## WORK ITEM:
Look through the data below and extract, unchanged, the lines from the one that contains "О нас (210, 9)" to the one that contains "Интернет-магазин (277, 9)", both included.

## RECORDS TO USE:
##########

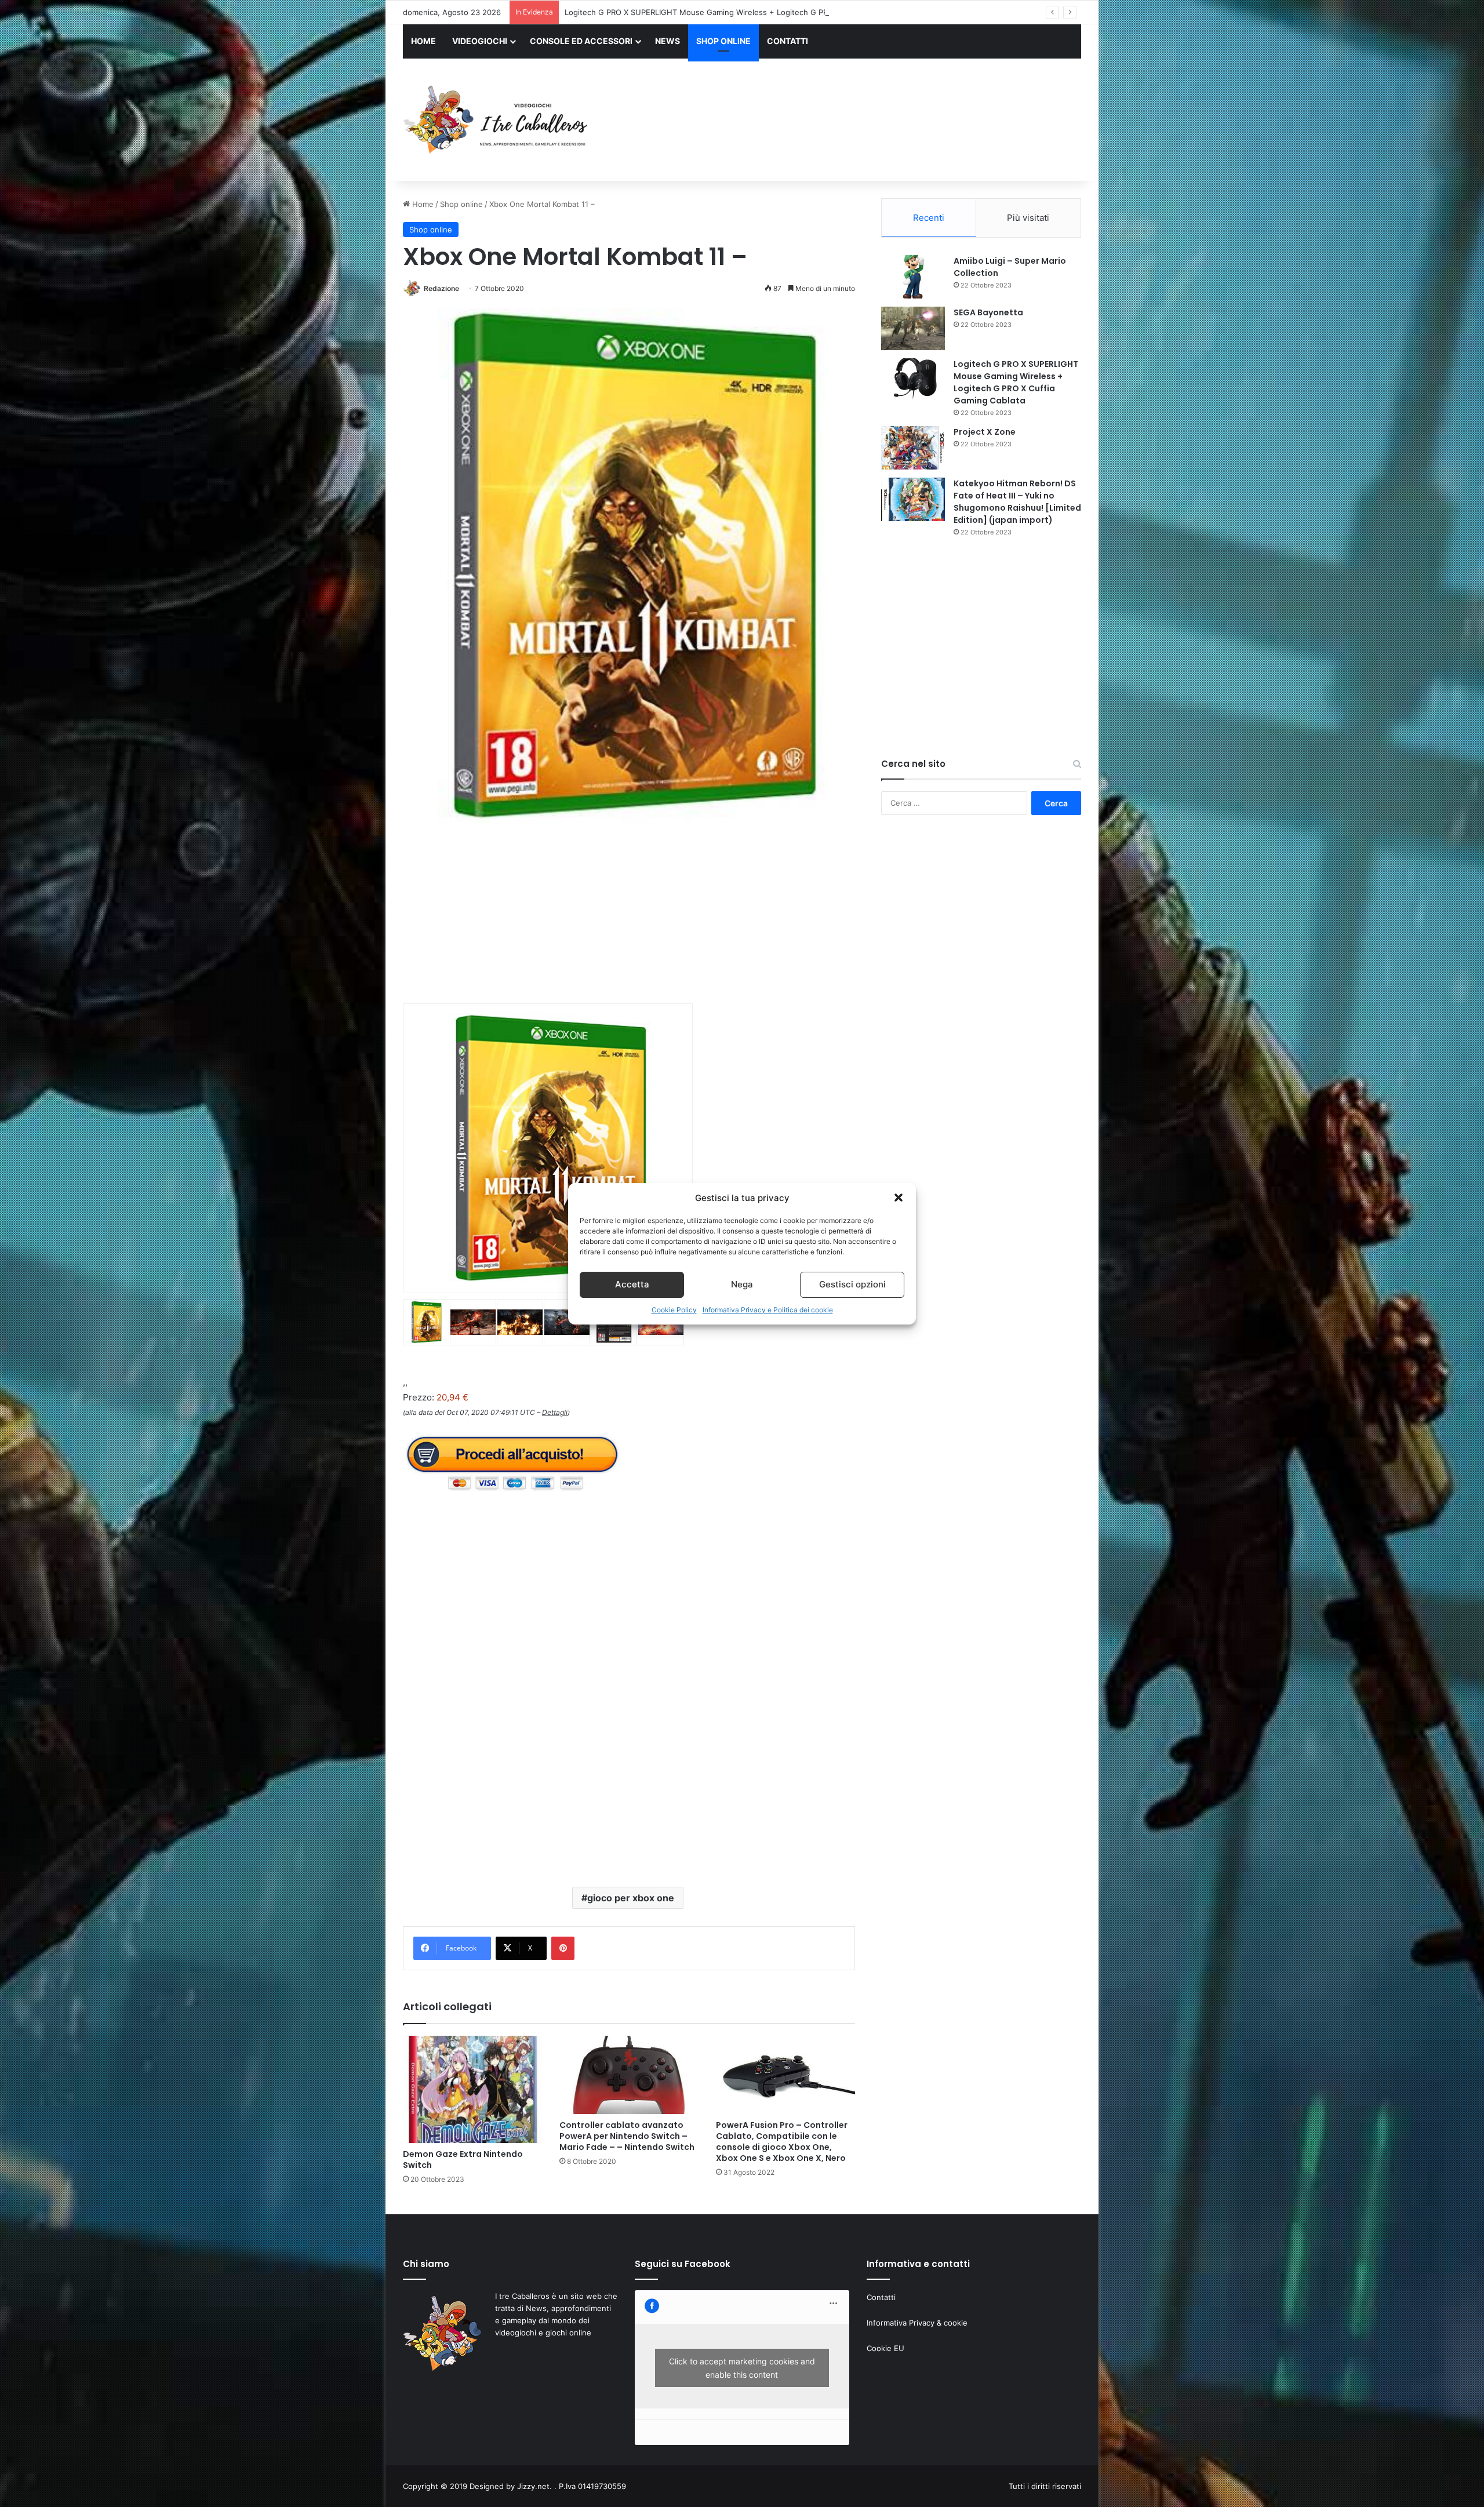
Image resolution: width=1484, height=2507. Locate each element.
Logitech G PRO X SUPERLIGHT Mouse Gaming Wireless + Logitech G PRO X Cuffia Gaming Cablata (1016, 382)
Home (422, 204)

##########

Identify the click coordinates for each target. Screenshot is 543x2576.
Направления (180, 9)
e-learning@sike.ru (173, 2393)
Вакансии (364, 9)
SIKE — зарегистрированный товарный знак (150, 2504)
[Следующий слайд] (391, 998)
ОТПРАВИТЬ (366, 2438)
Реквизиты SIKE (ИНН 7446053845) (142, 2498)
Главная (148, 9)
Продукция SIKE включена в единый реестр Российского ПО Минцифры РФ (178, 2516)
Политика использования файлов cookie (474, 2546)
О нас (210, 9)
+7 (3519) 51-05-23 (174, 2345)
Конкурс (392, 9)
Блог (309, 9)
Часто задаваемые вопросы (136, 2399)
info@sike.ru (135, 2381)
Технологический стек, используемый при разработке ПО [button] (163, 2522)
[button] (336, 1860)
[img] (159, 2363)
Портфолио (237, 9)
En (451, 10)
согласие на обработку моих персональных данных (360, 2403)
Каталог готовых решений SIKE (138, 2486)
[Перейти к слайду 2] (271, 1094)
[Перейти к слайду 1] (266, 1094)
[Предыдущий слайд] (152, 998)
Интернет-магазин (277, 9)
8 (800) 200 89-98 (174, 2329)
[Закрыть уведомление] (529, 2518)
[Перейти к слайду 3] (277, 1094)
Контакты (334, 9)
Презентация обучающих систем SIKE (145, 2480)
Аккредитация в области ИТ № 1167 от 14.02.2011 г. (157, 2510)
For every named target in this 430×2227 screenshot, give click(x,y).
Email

##########

## OUTPUT:
О нас (210, 9)
+7 (3519) 51-05-23 (174, 2345)
Конкурс (392, 9)
Блог (309, 9)
Часто задаваемые вопросы (136, 2399)
info@sike.ru (135, 2381)
Технологический стек, используемый при разработке ПО [button] (163, 2522)
[button] (336, 1860)
[img] (159, 2363)
Портфолио (237, 9)
En (451, 10)
согласие на обработку моих персональных данных (360, 2403)
Каталог готовых решений SIKE (138, 2486)
[Перейти к слайду 2] (271, 1094)
[Перейти к слайду 1] (266, 1094)
[Предыдущий слайд] (152, 998)
Интернет-магазин (277, 9)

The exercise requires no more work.